I had been comparing the memoirs with Caesar's Commentaries... I was able to say… that the same high merits distinguished both books - clarity of statement, directness, simplicity, manifest truthfulness, fairness and justice toward friend and foe alike and avoidance of flowery speech...The fact remains and cannot be dislodged that General Grant's book is a great, unique and unapproachable literary masterpiece. There is no higher literature than these modest, simple Memoirs. Their style is… flawless, and no man can improve upon it.*

Years later, Gertrude Stein, an admirer of a short, direct prose style and a huge influence on Hemingway, would say that whenever she read Grant’s Memoirs she would weep. The English poet, Matthew Arnold, also gave the book high praise. The work contains many insightful, moving passages.

Grant’s description of his personal interaction with Robert E. Lee at Appomattox — both being former comrades during the Mexican War — is poignant. His withering indictment of the Mexican War itself is memorable: “For myself, I was bitterly opposed to the measure, and to this day regard the war, which resulted, as one of the most unjust ever waged by a stronger against a weaker nation.”

His insistence on extending civil rights to former slaves in the South during his presidency is admirable and much under-appreciated. His desire to treat Native American Indians more humanely marks him as unusual and enlightened for his time. Grant describes wars of extermination as “immoral and wicked.”

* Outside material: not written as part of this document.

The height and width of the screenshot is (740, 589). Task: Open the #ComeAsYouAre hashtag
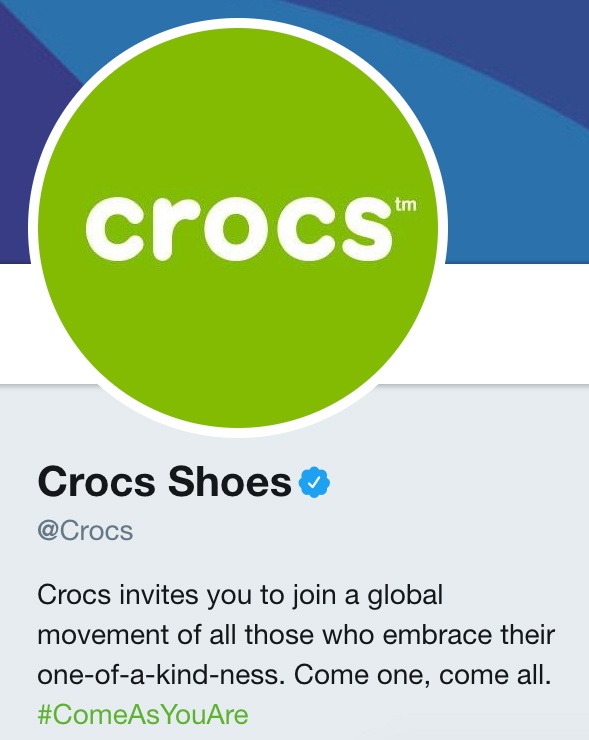(x=143, y=715)

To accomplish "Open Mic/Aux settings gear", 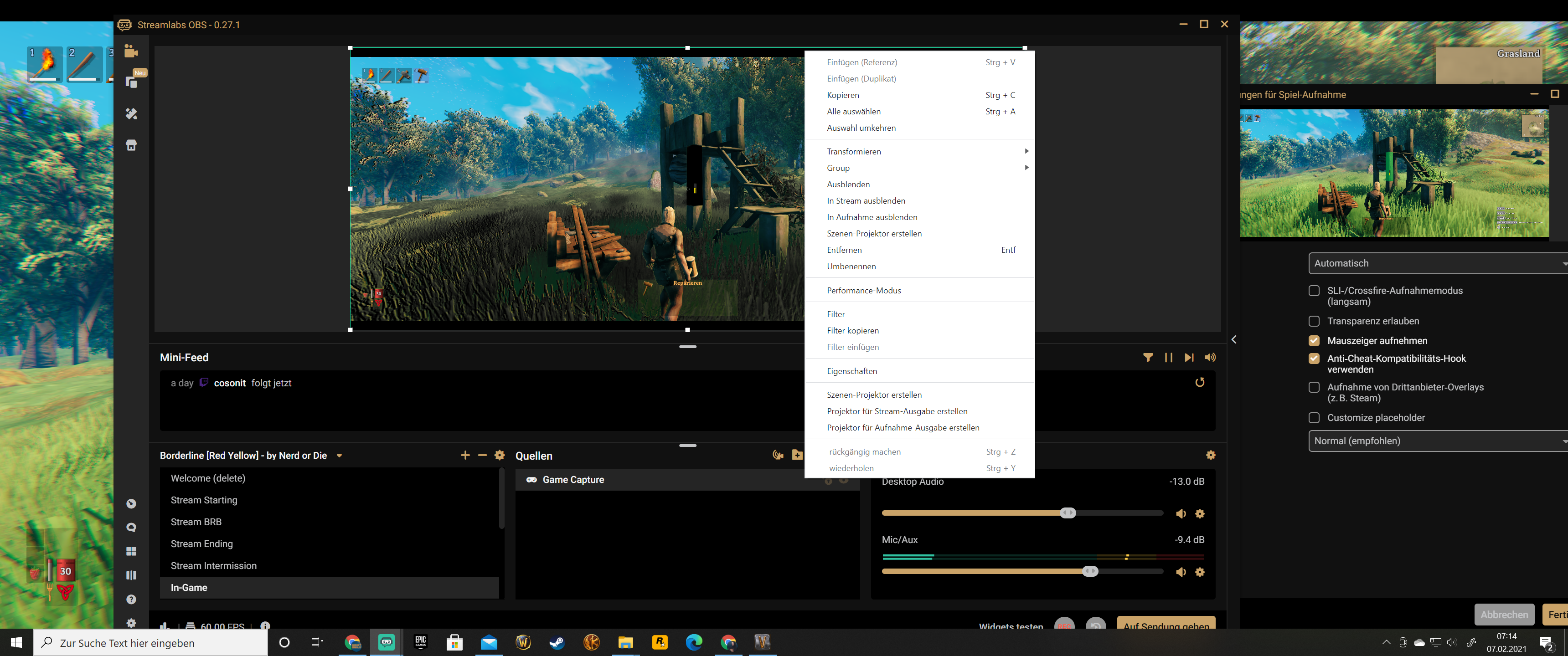I will coord(1200,572).
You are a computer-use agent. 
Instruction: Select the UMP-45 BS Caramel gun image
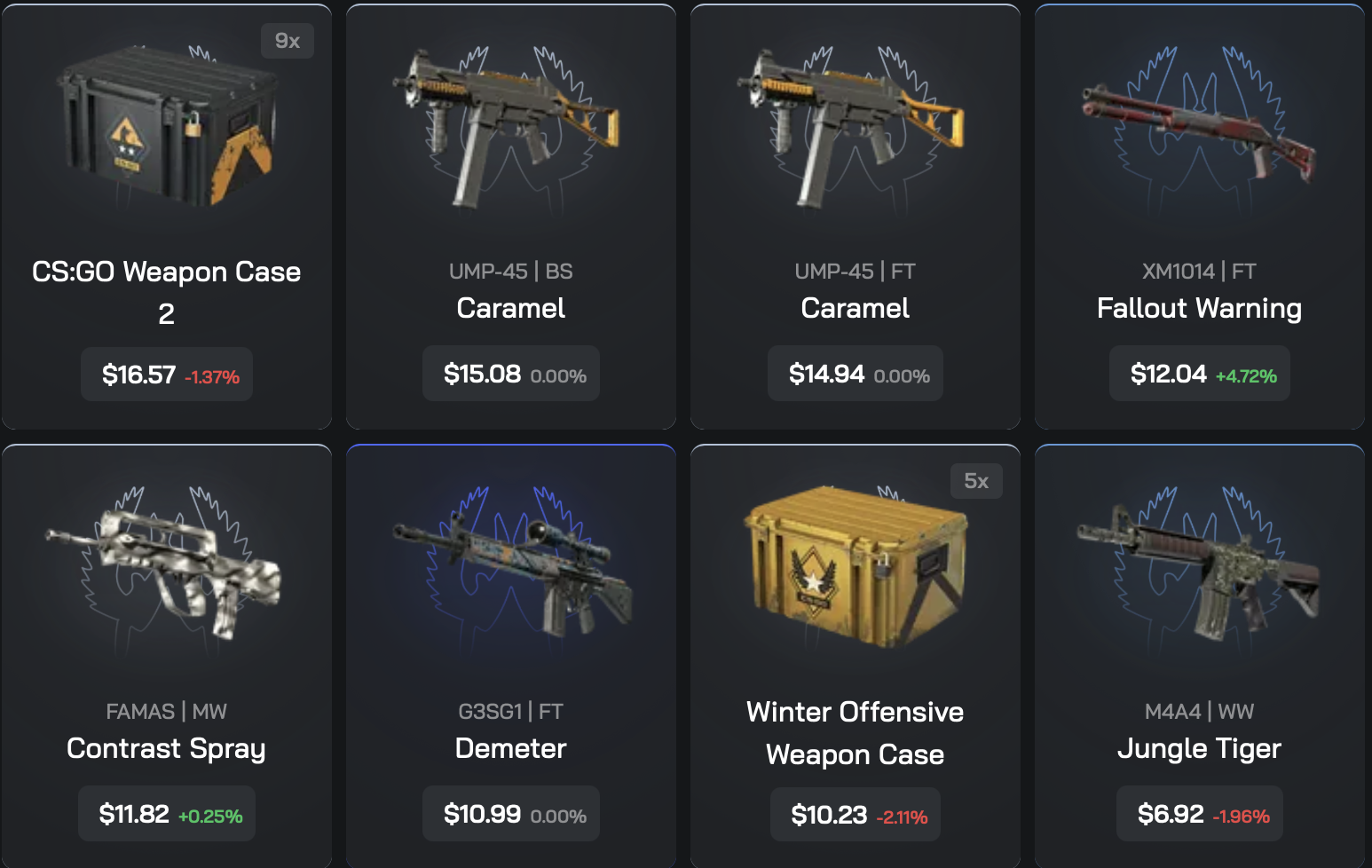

Grant’s Personal Memoirs came in 3 binding types. The most treasured is the two-volume edition bound in three-quarters morocco (goatskin). Most appropriately published in Connecticut—the homeland of his family for six generations — the morocco edition usually sells for about $3,000. Take heart, however, the book is in the public domain and can be found free online.

Published in Connecticut by an author with deep roots in the Windsor-South Windsor area, and by a young Hartford publisher — Charles L. Webster — who died 120 years ago this week on April 28, 1891, it is a book that can make Connecticut residents proud.